Let’s just say I have found some creative ways to keep myself entertained during the pandemic. I count the steps between my house and the nearby pond. I’ve discover the oddly satisfying joy of cleaning (cleaning!). I made a podcast, even, which came completely out of the blue. And I’ve done puzzles. Lots of puzzles. I have always liked puzzles, but the pandemic made me dust off the ones that have been tucked out of sight and mind in the depths of our basement. I forgot how much I liked them. I like the beginning stages of looking at the picture on the box and asking myself “How the heck am I gonna make that picture out of alllllllll these pieces?!” I like putting the edges together. I like the challenge of making a clear picture out of these pieces, one by one until it’s some semblance of art. Something I accomplished, no matter how small that accomplishment is in the greater puzzle of life.

I went to my basement to look around for yet another puzzle to do. I sighed. All the good ones were done. All the fun ones with the cute little cats and dogs playing together had been dead and gone for a while now. I finished the colorful, geometric butterfly one we had, too. So that left the one puzzle left I despised. But what the heck, it’s something to do, right?

It’s not an ugly puzzle, really. It’s just kind of meh compared to my tried and true favorites. It has a castle on it. Not a sparkly pink castle. Not a particularly tall castle. There’s no princess on it or anything. It’s just a plain, tan, castle. To be honest, if I were a princess, I don’t think I would really want to live in it. Take me to Cinderella’s castle instead or something. Or maybe I’d just stay in my room. I do really like my room. There are a few trees surrounding the base of the castle, with a flower bush or two. Oh, and there’s a sky. A  l o t  of sky. A cloudless, blank sky with a lot of pieces that look the exact same. There’s, like, fifty whole pieces of sky. “Oh yeah” I remembered. “That’s why I hate this puzzle so much”. I really don’t know who’s creative decision it was to make a puzzle with such wide open spaces, but they should seriously re-evaluate their career as a puzzle maker, in my opinion. I finished the grass, flowers, and castle in one sitting. And then I groaned in frustration as I started on the impossible task ahead of me: this stupid, stupid sky. 

The puzzle sat on the dining room table for days. It was unfinished, but not untouched. I tried working on it in between classes. I tried working on it some more in between meals. I tried working on it to pass the time, which is why I do a lot of things. It sounds silly to say out loud, but this puzzle even brought a tear or two of frustration to my eyes as I tried desperately to cram the identical pieces together one by one, hoping they would fit. Maybe this time, I could finish the picture. Maybe I could create something beautiful out of these missing pieces (I mean, as beautiful as a plain, tan castle can get). 

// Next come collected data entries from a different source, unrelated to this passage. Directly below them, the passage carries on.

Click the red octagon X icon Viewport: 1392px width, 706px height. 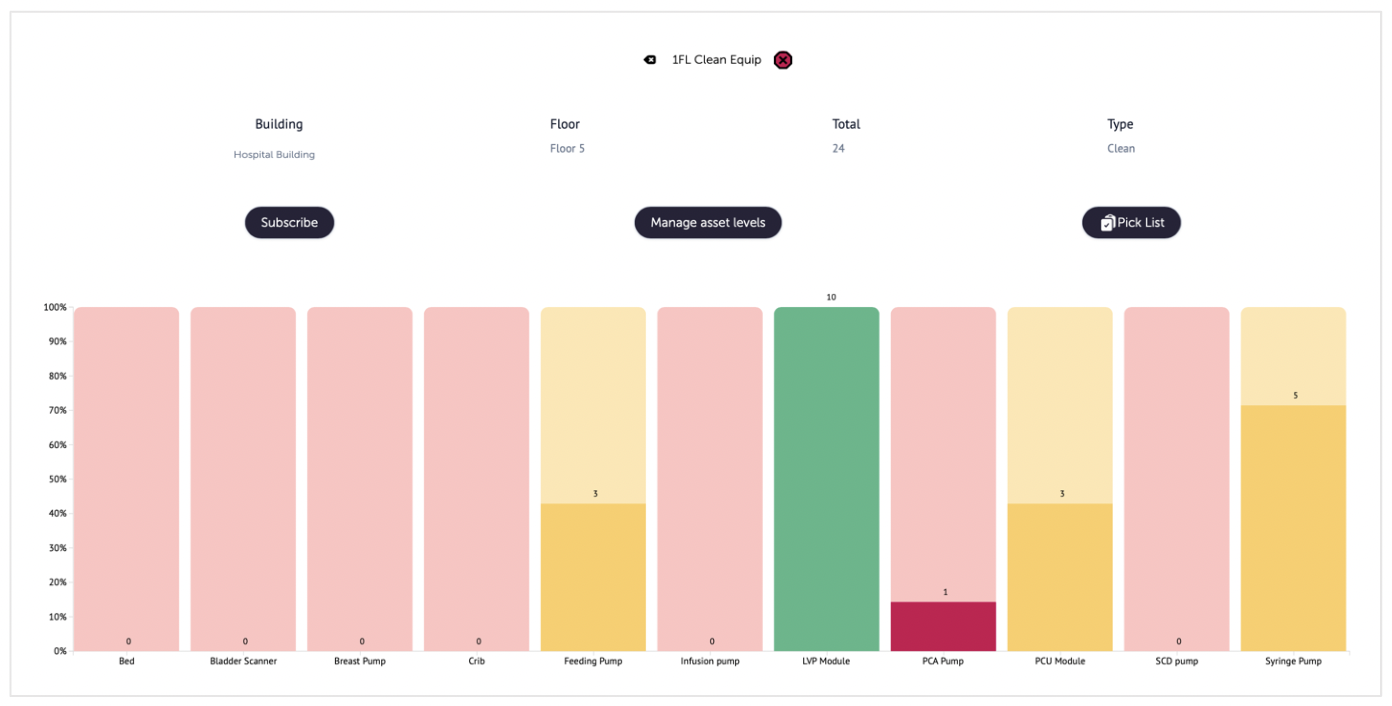(x=783, y=60)
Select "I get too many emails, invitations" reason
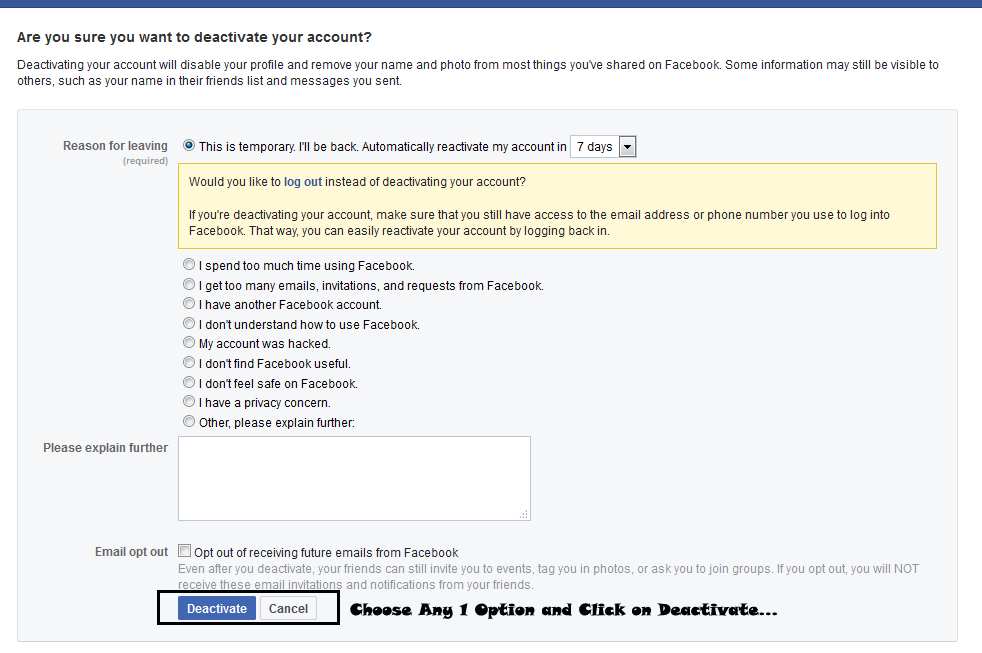Image resolution: width=982 pixels, height=653 pixels. [189, 285]
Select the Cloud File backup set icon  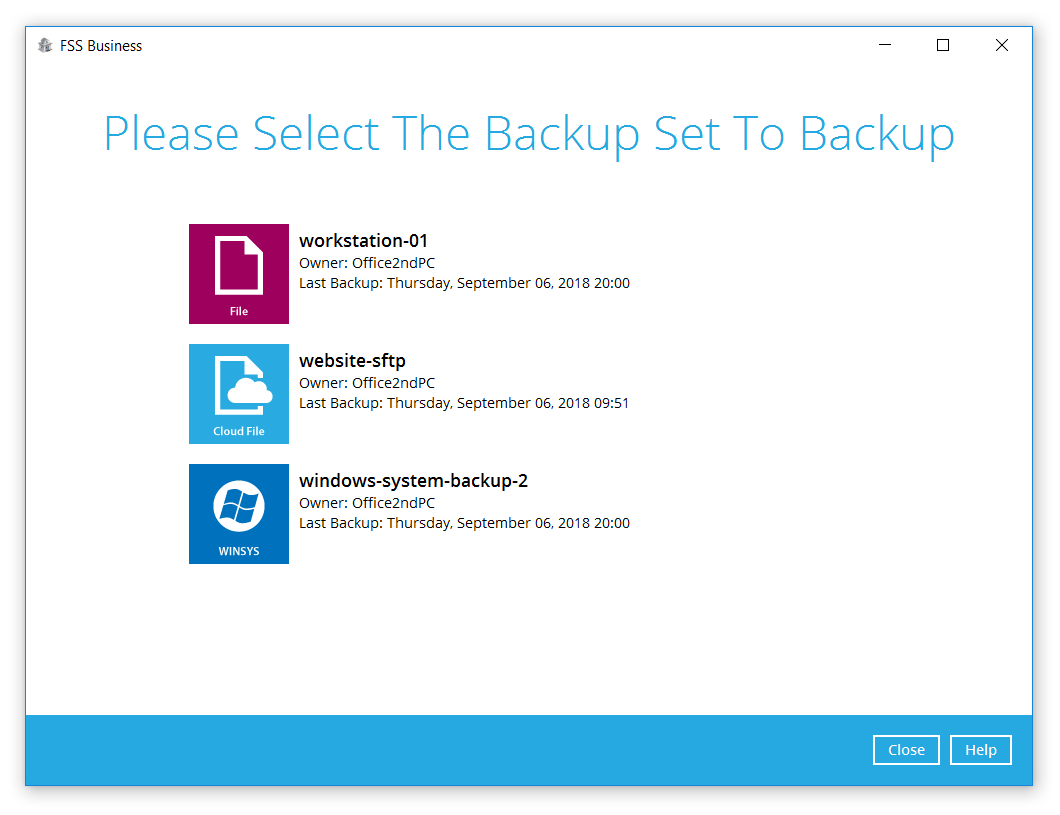239,394
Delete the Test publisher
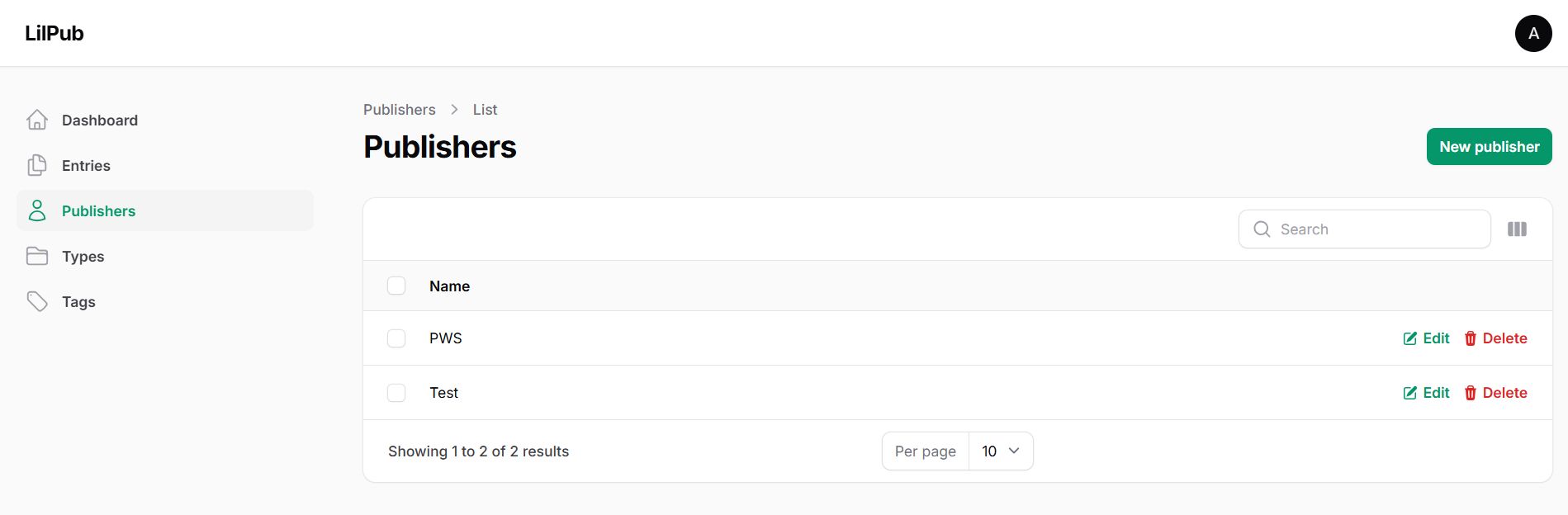Image resolution: width=1568 pixels, height=515 pixels. tap(1495, 393)
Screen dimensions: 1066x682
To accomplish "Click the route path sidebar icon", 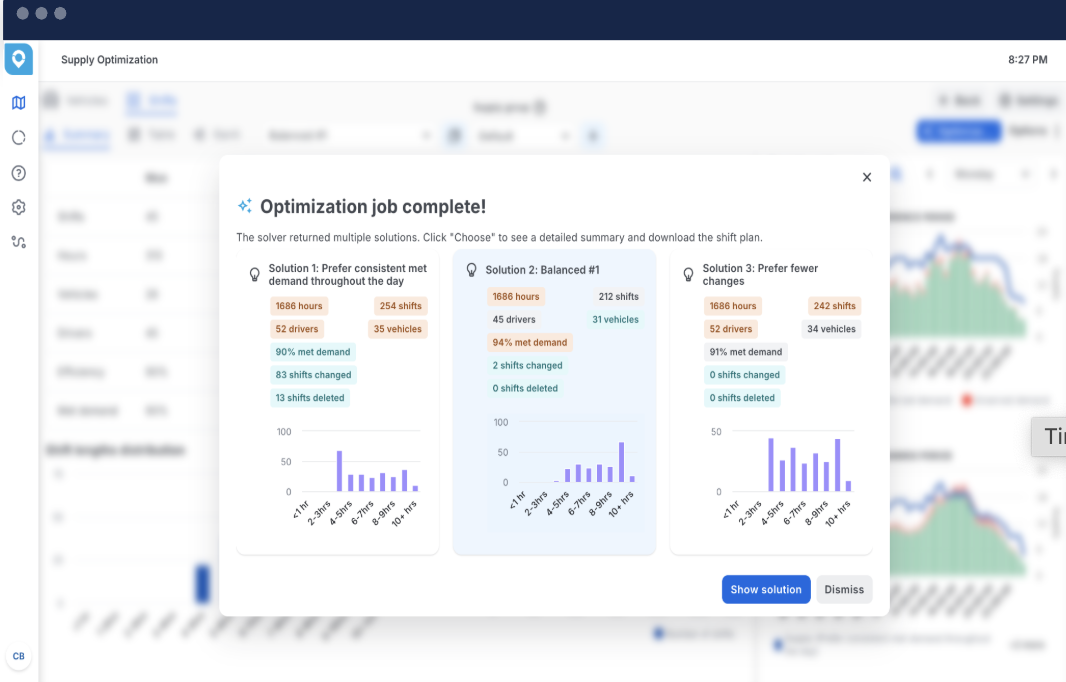I will pos(18,242).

A tear ran down my cheek, not out of frustration this time. Maybe it was from delusion, trying day after day to come to some kind of stopping point, or maybe I really on to something (you guys can decide for yourselves) But, in a way, I saw my life reflected in these pieces of sky. 

I try to make something beautiful out of my life.

I try to create my own castle on the hill, surrounded by flower bushes and trees and art and love and life.

But what does that really mean without the sky?

While I am at home, I try to put the pieces together in a way that feels meaningful, but how can I do that when they don’t fit!!!!?

THEY DON’T FIT AND YET ARE SOMEHOW THE SAME SHADE OF BLUE, DAMMIT!

Right now, I am on the tedious, but necessary task of putting together the sky of the puzzle of my life, as cheesy as that sounds. Yep, as I am writing the words on this google doc right now. It’s all in my grasp; like I’m on the cusp of finishing the picture for good. But not yet. So I pick up the pieces and I work on it. Sometimes I think a piece fits, but I realize it doesn’t quite fit in the place I thought it did. It’s hard, and it’s frustrating. So I rearrange things. I try something new. And then BOOM. Piece by piece, the sky gets finished.

And yeah, it wasn’t an overnight task to finish this puzzle. And I still think it’s kinda dumb, sitting there on the dining room table, mocking me (a perfectionist) with it’s missing pieces; with it’s imperfections. But hey, that’s life. I’m not going to figure things out overnight. I’m probably not going to figure things out in quite a few nights. I don’t think that matters, really. At least I’m working on it.

Piece by piece, the gap closes.

Piece by piece, I am starting to get a clearer picture of who I am and where I want to be.

Piece by piece, I am getting closer to my own castle with a beautiful garden and a lot of endless, blue sky.

Maybe the endless, blue sky isn’t such a bad thing after all. Maybe the people who created the puzzle, whoever they are, were on to something. It’s almost like they wanted me to reevaluate my life, or something. Congrats, puzzle makers of the painfully boring castle with too much sky. You succeeded.